**EXERCISE:** Locate "Task: Select the ALLISON'S name text" in the records below, then copy its line and every following line exactly, without the pictures.

**Saved data entries:**
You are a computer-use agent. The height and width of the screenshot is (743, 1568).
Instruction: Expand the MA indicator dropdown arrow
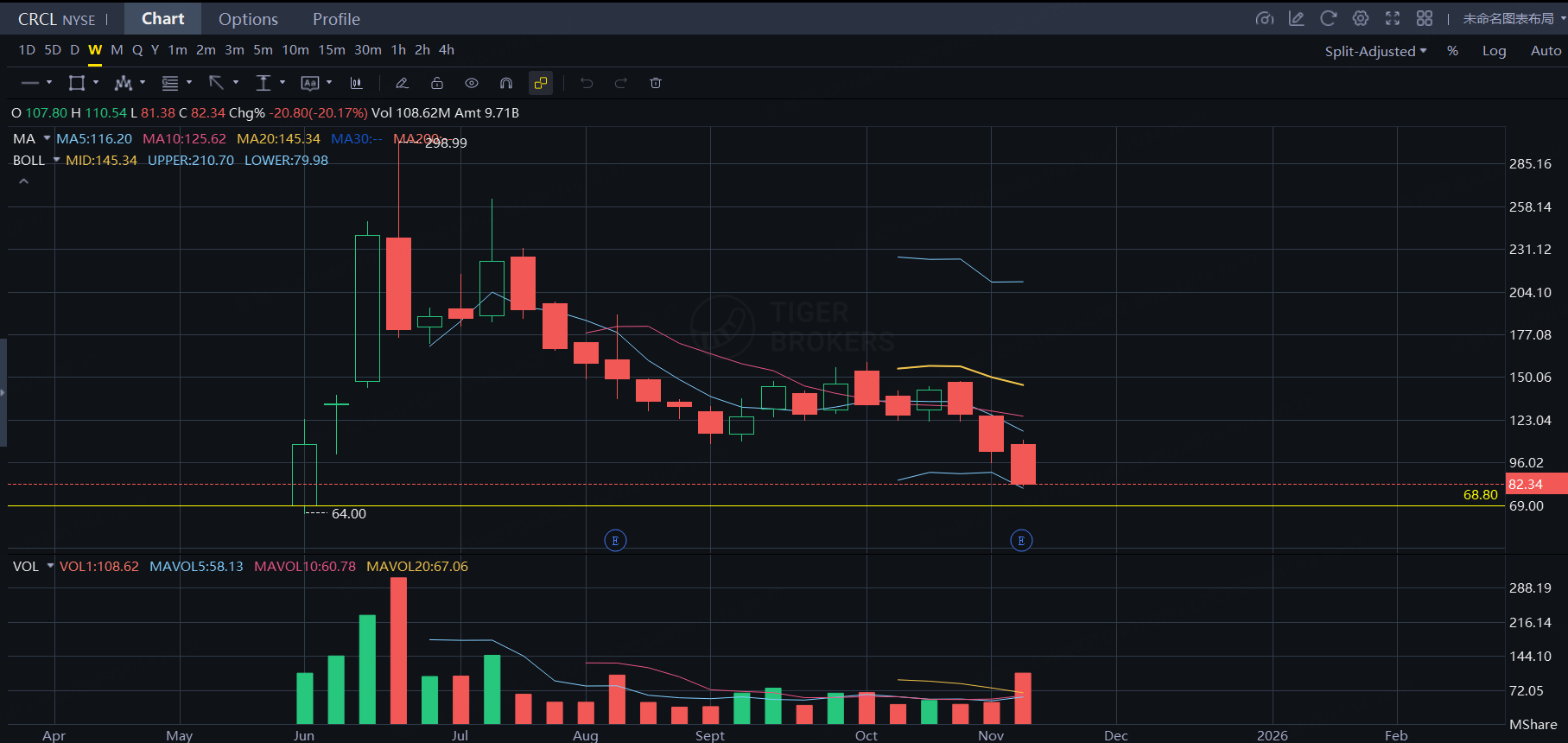click(47, 138)

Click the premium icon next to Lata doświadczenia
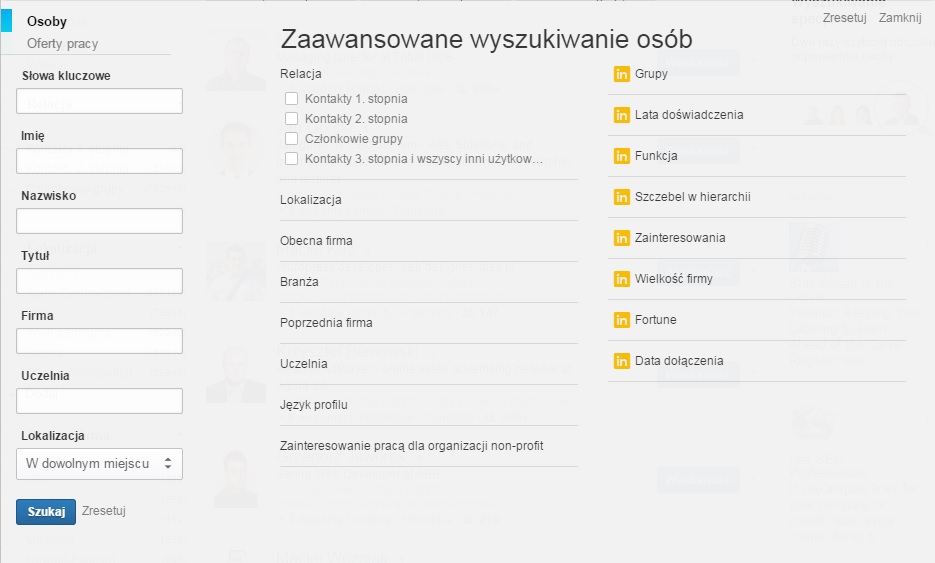coord(621,115)
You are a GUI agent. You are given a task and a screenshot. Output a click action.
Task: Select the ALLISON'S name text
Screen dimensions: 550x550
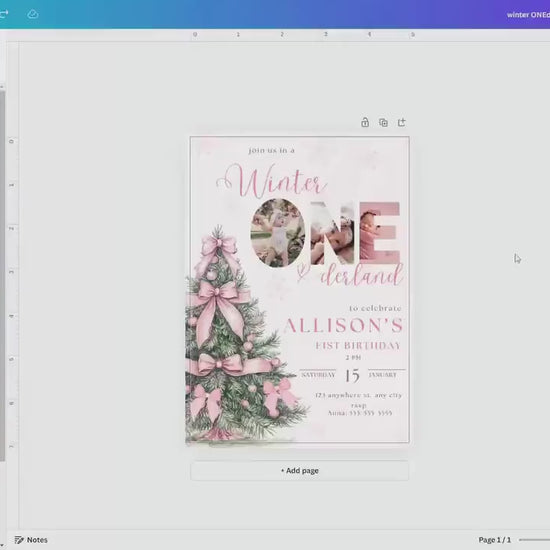coord(343,326)
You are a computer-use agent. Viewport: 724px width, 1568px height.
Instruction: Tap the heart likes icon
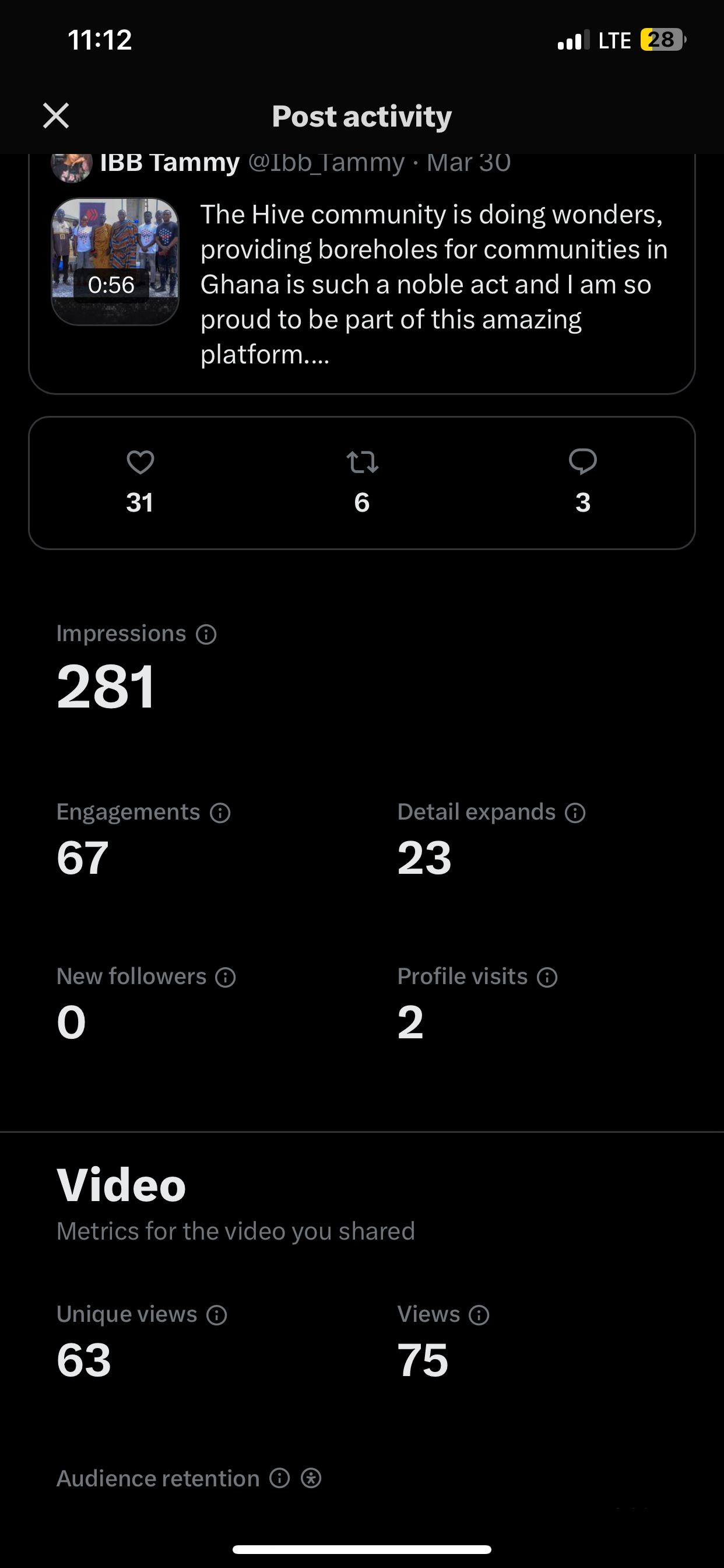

**SOLUTION FOR THIS EXERCISE:**
Task: Select the ALLISON'S name text
Screen dimensions: 550x550
coord(343,326)
You are a computer-use agent. Viewport: 724px width, 1568px height.
Instruction: Tap the heart likes icon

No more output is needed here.